WHAT IS BEING ASKED: Look below for the line containing "You are a GUI". Output it and each remaining line of the entries exactly, and nothing else.

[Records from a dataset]
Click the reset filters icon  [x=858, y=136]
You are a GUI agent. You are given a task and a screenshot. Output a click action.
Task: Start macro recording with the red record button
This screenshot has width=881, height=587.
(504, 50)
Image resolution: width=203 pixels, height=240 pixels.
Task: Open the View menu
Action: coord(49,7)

ANSWER TO THE EXERCISE:
You are a GUI agent. You are given a task and a screenshot. Output a click action.
Task: Start macro recording with the red record button
This screenshot has width=881, height=587.
(504, 50)
Image resolution: width=203 pixels, height=240 pixels.
Task: Open the View menu
Action: coord(49,7)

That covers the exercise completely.